[[ Given data, beginning ]]

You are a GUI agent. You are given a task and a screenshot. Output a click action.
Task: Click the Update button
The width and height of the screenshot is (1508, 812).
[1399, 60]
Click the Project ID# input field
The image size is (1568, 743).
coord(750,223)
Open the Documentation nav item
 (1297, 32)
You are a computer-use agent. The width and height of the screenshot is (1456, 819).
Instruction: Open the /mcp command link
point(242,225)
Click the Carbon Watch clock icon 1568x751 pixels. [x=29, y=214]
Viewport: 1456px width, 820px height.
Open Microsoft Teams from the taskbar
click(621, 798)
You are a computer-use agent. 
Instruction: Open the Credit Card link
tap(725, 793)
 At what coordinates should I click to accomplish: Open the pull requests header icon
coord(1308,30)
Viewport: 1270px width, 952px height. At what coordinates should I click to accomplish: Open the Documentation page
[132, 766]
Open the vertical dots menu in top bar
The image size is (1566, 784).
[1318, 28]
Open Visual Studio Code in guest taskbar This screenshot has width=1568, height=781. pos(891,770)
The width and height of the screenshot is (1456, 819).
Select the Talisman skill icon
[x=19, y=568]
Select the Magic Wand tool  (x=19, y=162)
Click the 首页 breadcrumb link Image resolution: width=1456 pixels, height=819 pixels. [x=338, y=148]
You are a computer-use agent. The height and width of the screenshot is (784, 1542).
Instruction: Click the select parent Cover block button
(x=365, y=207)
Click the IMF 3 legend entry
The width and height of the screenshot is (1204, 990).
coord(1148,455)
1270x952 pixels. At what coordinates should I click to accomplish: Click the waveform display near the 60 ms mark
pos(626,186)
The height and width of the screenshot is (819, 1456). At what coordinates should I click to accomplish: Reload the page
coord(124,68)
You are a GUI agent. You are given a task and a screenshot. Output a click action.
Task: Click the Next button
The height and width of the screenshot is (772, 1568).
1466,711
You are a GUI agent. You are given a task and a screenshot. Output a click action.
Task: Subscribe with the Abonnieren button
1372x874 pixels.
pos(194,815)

[[ Given data, end ]]

Requirement –
In the records above, find each line with the word "computer" and copy it.

Reply –
You are a computer-use agent. The width and height of the screenshot is (1456, 819).
You are a computer-use agent. 
You are a computer-use agent. The height and width of the screenshot is (784, 1542).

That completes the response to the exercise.